Whilst the LSF seeks to support all Eurobonds African sovereigns international financing needs, its goal is to also incentivise sustainability-linked investments such as green bonds and SDG bonds. Launched in the context of the COP 26, the LSF, by enhancing the liquidity of SDG- or climate-linked bonds that are issued by African nations, seeks to dramatically increase the volume of green and blue bond financing, and at more affordable rates.

The share of sustainability-linked bonds issued in Africa and the Middle East accounts for only 1
per cent. of the global total amount, indicating that there is a large potential for growth, and
opportunities for SDG investors.



“Today Africa needs more liquidity than ever before to finance its recovery and to invest in a bold, and sustainable environment” said Vera Songwe United Nations Under-SecretaryGeneral and Executive Secretary of the United Nations Economic Commission for Africa (ECA).

“The Liquidity and Sustainability Facility is launched today at the COP 26 with the goal of rapidly creating a massive and concrete positive impact, a new asset class, intended to effectively mobilise private capital and support Africa’s economic development.

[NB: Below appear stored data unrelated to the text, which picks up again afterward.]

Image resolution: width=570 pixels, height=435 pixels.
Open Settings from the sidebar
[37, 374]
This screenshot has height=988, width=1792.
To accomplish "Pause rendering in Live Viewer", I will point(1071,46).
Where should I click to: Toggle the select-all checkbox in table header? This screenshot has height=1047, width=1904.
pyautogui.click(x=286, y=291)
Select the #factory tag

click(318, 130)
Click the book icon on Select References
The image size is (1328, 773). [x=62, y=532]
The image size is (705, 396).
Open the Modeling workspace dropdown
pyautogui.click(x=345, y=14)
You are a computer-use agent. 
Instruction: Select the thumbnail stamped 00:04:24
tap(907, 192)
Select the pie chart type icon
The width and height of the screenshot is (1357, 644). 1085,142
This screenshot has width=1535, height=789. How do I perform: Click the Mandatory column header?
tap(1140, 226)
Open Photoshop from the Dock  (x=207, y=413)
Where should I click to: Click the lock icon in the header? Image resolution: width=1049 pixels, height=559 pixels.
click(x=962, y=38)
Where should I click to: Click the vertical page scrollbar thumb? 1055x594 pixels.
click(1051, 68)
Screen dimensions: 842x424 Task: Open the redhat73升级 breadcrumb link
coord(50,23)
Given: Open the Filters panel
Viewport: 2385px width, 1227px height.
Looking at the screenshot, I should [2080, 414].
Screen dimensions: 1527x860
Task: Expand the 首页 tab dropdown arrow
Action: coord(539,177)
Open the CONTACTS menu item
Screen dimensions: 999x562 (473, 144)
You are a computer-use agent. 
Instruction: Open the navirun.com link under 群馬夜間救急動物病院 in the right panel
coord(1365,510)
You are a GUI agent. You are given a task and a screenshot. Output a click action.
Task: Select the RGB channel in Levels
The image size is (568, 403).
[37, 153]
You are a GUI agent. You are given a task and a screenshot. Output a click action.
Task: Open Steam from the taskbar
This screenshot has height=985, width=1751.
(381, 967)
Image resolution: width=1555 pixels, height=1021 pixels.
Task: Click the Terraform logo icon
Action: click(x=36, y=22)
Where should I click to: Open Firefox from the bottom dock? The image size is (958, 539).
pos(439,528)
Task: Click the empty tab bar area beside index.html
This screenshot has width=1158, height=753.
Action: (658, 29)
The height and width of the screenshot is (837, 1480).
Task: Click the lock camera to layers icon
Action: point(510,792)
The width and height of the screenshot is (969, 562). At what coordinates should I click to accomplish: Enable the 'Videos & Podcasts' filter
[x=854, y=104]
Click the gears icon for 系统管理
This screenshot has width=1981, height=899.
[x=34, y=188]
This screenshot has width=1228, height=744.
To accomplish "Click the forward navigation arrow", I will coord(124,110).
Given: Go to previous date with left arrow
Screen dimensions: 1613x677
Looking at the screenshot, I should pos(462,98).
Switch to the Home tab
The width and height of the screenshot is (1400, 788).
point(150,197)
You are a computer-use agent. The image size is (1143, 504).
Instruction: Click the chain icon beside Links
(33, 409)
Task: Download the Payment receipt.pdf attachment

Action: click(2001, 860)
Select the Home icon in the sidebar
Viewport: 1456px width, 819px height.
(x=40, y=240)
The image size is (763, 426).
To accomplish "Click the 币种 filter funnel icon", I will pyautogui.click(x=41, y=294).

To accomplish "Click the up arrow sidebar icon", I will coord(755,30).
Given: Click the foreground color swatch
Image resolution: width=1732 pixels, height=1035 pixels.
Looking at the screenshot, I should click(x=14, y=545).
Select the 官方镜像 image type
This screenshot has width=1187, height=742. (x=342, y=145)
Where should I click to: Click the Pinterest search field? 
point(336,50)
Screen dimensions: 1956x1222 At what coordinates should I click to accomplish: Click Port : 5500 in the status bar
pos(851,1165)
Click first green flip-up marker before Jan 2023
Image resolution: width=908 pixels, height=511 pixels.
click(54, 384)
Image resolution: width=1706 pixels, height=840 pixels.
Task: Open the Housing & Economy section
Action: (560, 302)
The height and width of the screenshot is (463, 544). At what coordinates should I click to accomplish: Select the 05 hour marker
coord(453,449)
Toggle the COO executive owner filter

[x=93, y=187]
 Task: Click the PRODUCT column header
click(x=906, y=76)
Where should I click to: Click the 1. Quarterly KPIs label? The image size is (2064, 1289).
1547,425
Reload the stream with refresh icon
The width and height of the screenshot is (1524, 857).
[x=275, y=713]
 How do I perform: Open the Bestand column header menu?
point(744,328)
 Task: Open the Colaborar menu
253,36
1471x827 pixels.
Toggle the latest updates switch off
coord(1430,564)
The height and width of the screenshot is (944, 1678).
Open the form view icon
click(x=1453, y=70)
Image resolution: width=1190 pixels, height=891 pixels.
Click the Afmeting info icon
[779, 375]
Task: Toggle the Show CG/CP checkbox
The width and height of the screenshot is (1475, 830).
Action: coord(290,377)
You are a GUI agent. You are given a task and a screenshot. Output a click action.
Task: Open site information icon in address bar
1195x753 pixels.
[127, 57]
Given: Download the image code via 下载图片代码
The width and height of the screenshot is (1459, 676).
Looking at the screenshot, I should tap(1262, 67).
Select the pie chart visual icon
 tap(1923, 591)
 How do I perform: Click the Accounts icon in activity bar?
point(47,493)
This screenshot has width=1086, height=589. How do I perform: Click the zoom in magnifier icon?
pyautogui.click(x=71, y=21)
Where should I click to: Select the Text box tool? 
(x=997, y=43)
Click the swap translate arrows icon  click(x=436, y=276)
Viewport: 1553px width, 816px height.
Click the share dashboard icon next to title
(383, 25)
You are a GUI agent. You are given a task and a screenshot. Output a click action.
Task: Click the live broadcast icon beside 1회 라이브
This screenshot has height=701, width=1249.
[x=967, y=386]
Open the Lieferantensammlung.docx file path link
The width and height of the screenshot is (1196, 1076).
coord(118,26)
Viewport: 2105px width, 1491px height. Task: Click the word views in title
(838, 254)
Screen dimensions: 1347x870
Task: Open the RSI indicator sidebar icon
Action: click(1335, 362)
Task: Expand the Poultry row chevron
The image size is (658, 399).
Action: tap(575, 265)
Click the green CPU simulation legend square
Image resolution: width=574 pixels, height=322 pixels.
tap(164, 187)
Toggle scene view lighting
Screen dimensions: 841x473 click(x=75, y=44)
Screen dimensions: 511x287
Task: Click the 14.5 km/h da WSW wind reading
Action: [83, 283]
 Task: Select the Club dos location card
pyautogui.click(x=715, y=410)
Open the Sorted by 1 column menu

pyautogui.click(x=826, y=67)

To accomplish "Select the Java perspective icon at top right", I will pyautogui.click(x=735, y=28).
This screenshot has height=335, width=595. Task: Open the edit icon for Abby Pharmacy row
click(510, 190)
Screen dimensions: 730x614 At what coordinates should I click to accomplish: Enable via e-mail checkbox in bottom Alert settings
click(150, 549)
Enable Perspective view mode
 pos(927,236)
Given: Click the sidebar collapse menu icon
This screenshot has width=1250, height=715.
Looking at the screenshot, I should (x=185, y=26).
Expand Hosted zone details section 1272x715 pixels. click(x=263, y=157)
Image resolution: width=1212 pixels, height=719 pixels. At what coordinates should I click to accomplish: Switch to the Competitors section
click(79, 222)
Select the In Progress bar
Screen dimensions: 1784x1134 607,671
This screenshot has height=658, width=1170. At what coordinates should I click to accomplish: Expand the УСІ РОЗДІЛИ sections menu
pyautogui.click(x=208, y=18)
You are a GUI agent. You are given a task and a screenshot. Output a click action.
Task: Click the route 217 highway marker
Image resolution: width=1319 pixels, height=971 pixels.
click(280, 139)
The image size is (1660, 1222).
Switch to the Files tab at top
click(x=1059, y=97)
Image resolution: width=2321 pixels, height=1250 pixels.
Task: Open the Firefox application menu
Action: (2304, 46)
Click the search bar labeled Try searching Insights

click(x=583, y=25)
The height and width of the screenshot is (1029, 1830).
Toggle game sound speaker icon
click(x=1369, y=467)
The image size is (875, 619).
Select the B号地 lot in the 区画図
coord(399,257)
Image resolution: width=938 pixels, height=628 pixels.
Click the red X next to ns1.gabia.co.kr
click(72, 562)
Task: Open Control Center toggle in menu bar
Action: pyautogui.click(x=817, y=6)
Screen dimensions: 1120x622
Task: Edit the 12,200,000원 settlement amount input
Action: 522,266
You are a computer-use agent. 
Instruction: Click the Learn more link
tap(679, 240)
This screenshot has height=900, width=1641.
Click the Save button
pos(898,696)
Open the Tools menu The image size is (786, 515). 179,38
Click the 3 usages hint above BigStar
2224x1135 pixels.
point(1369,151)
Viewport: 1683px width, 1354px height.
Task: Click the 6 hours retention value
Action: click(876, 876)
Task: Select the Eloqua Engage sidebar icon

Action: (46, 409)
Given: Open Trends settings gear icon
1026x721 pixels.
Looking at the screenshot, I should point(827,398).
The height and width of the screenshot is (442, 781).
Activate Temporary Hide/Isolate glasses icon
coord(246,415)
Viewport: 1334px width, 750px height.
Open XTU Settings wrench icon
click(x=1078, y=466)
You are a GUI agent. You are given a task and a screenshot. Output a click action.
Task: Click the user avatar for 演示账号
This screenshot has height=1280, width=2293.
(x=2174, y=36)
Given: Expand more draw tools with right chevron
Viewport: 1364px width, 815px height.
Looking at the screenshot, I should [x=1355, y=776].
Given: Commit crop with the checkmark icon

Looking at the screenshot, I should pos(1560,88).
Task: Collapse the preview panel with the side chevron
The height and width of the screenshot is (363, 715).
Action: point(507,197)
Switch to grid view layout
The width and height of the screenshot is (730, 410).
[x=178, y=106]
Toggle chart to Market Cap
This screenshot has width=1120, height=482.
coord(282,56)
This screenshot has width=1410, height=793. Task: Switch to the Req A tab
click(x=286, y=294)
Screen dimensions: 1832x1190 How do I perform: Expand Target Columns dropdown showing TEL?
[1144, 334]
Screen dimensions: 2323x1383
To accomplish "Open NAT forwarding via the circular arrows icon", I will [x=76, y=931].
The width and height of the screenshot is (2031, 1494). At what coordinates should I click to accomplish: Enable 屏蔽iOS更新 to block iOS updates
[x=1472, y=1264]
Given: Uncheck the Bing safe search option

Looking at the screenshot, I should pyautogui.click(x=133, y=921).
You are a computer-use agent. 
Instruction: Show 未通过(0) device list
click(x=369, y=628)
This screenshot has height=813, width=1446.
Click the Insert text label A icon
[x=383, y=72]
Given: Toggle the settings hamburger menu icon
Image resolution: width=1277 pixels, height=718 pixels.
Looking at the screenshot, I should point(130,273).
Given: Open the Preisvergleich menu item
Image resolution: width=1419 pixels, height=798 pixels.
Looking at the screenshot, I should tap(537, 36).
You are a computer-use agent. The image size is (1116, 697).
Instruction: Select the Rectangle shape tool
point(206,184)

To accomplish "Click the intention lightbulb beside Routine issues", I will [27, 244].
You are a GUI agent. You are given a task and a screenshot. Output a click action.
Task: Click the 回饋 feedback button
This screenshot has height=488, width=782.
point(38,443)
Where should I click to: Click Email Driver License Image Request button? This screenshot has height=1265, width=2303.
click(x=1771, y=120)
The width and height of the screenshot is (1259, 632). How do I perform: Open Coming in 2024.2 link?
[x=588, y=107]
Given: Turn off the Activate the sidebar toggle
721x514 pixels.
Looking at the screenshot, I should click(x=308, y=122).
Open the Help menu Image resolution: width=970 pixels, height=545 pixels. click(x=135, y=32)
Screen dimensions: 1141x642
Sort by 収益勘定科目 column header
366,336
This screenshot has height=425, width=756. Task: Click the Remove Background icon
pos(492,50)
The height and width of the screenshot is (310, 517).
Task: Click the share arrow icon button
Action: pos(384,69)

We are extremely grateful to our international partners for their interest and support and we look forward to working closely with key global and regional institutions to build the success of the LSF. The LSF will bring more transparency to African debt markets and should improve debt sustainability.”

“African governments have historically faced high cost of borrowing” said Dr. Mohamed Maait, Egypt Minister of Finance and Ken Ofori-Atta, Ghana Minister of Finance, “while developed countries have long enjoyed the existence of large repo markets for their government bonds, facilitating the creation of stable and additional funding sources. With the Liquidity and Sustainability Facility, our aim is to be able to provide the same sort of liquidity-supportive environment to African governments and private investors alike.”

“It is crucial to have a differentiated approach, and support mechanisms in place to allow the countries that have a sustainable debt and access to international capital markets, such as the Ivory Coast, to mobilise long-term resources and at lower interest rates” commented Alassane Ouattara, President of Ivory Coast.

“All initiatives, in particular the Liquidity and Sustainability Facility, and an increased use of pension funds resources, must be considered.”

The LSF is expected to lower the borrowing costs for African sovereigns by turning African sovereign bonds into liquid assets and enhancing African nations’ debt sustainability. Thanks to the LSF, Africa could save up to an estimated $11 billion over the next five years on its borrowing costs.



Following its first African funded transaction, the LSF is expected to raise $3 billion by seeking Special Drawing Rights (SDRs*) on-lending from developed countries in the wake of the IMF general allocation of SDRs equivalent to approximately $650 billion that became effective on 23rd August 2021.

Committed to operate under high standards of governance, the LSF will transact using an industry standard documentation framework for repos. The LSF is also intended to deal only with counterparties of high credit quality and with full recourse and the universe of eligible bonds the LSF accepts as collateral will be reviewed on a regular basis. The LSF will be supervised by a Board whose members will be announced shortly.